My bad habits lead to late nights endin' alone
Conversations with a stranger I barely know
Swearin' this will be the last, but it probably won't
I got nothin' left to lose, or use, or do
Been meaning to write this up for a while now. But then I’m a master procraaaaastinator, as lazy as one can imagine. Anyways, the title reminds me of this song Bad Habits - Ed Sheeran (cuz it starts with a soft one, two, three, four). Trust me that isn’t what this blog is about. I’m simply obsessed with this song RN.
Setting aside what it isn’t, let’s look at what it is. I took a course CS553-Cryptography, being offered by Dr. Dhiman Saha, who is a fascinating individual deeply passionate about crypto(graphy, for those thinking about cryptocurrency). I’ve been meaning to maintain an account of this course on a day-to-day basis. My procrastinator monkey convinced me that weekly blogs are sufficient for the course. Now, we’re 6 lectures down, not a single blog out yet and so here I am grouping One, Two, Three, and Four while still convincing myself that I’ll definitely be more regular next class onwards.
Ugghhh… Let’s do this!
Defense Against the Dark Arts! That’s what the lecture started with. An analogy between crypto and the magical dark arts. If that wasn’t enough, slide no. 2 had… why don’t you guess it? Hint: It had Benedict Cumberbatch in it. Dreamy, right? Well, not for long. Turns out that you can fail this course. Turns out that crypto is hard. And our instructor spared no expense in making this clear.
Mixed emotions in the audience, he introduced crypto as the story of Alice and Bob, 2 lovers always trying to exchange secrets. Then the bad guy, Eve. (There’s always a bad guy!) What are the goals of cryptography? There’s the notion of privacy; you don’t want Eve to read Alice’s message to Bob. There’s also the notion of integrity; you don’t want Eve to tamper with Alice’s message to Bob. And there’s authenticity. You don’t want Eve to impersonate Alice while communicating with Bob. There are a bunch of other goals including authorization but this course shall focus on these three goals.
Alice, Bob, and Eve aside, we saw the various mechanisms being employed to achieve these cryptographic goals on a simple https response from https://google.com.
At this point, we were introduced to Kerchoff’s principle. “Everything about a cryptosystem except the key is public knowledge”, he said (or wrote). Okay! Fine! He probably wrote it in French. Then we discussed an ancient, yet definitely uncool, cipher: The Shift Cipher. Don’t see a point in putting it here but it’d just be cool to know that Caesar used a shift of 3. I remember promising myself that I’d read up more about modular arithmetic. Of course, I didn’t, then at least.

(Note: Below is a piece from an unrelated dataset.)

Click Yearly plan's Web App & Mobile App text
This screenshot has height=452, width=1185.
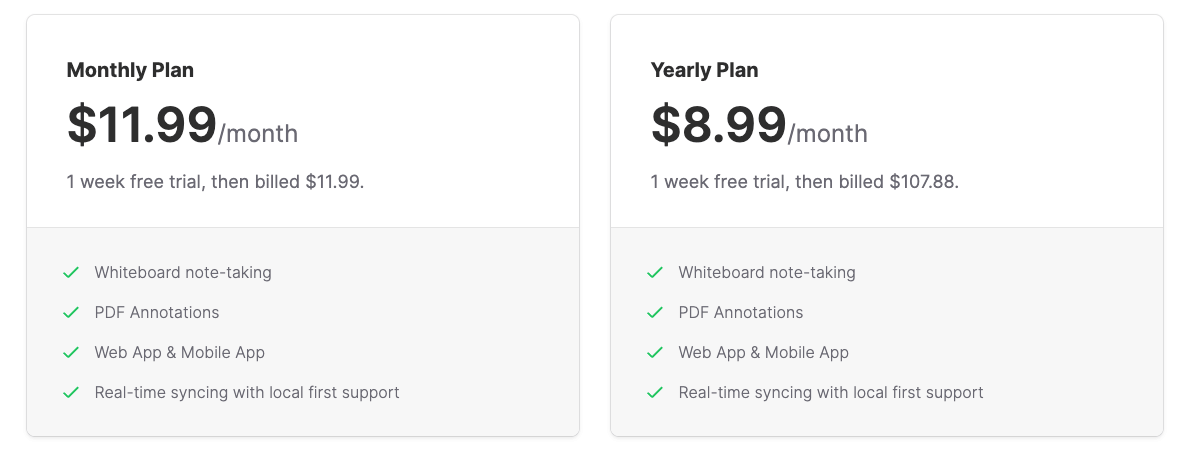click(763, 352)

First week of classes, the middle of the week, Wednesday. Class started with a classification of ciphers using something like a Venn diagram. Here are some of the categories: Simple substitution, key addition, polyalphabetic substitution, homophonic substitution, codebook (the Japs used this in WWII), and transposition. Then came a cool timeline of how cryptography has evolved over centuries.
At this point, we formally defined a cryptosystem. A five-tuple is all we need: P, C, K, E, D.

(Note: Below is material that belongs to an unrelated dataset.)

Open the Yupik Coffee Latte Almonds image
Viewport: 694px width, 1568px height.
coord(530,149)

Encryption functions must be injective. The decryption function must always be deterministic whereas the encryption function may be deterministic/probabilistic. What are the notions of security and efficiency in crypto?
We learned about the indistinguishability game while trying to understand the notion of semantic security. Semantic security suggests that a given ciphertext should leak no information about the plaintext to which it belongs. The indistinguishability game takes a pair of plaintext messages and passes them to an oracle which encrypts the messages. An adversary, given both plaintext and ciphertexts, attempts to map each one to its counterpart. If his probability of success is greater than 50% then the cryptosystem is insecure.

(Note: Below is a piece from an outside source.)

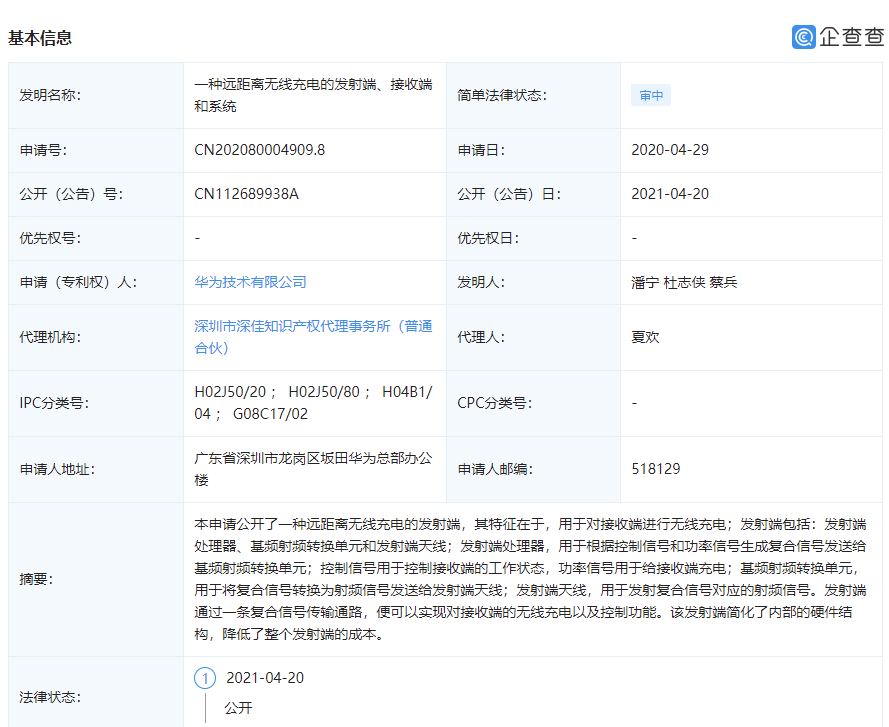Click the 公开 entry in legal status timeline
This screenshot has height=727, width=889.
pos(238,707)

At this point, we got our hands dirty with a bit of math. We learned about groups and rings. A well-known ring is {Z, +, *}. But then we thought about the ring, {Z_m, +, *}. What’s so special right? Well, there’s an entire branch of mathematics to deal with this kinda stuff. Cool kids call it Modulo Arithmetic. Remember, I thought of reading up about this, right? Well, I didn’t and I promised myself to read up, AGAIN. FYI: I Didn’t, again,
The class closed with another cool historical cipher: The Affine Cipher. Affine <- Affinity <- Affinis (Latin). Well, in Euclidean Geometry, the Affine transformation refers to transformations that preserve lines and parallelism but not necessarily distances and length.
Friday’s class got canceled. Yaaaaay! Right? Well, there was a makeup lecture on a Saturday morning later. Anyways, we saw the Venn(-like) diagram classifying cipher, again. Here it is:
We then studied historical ciphers like the Vigenere cipher, Hill cipher, and Transposition cipher. Thought about how the transposition cipher is a particular case of the Hill cipher.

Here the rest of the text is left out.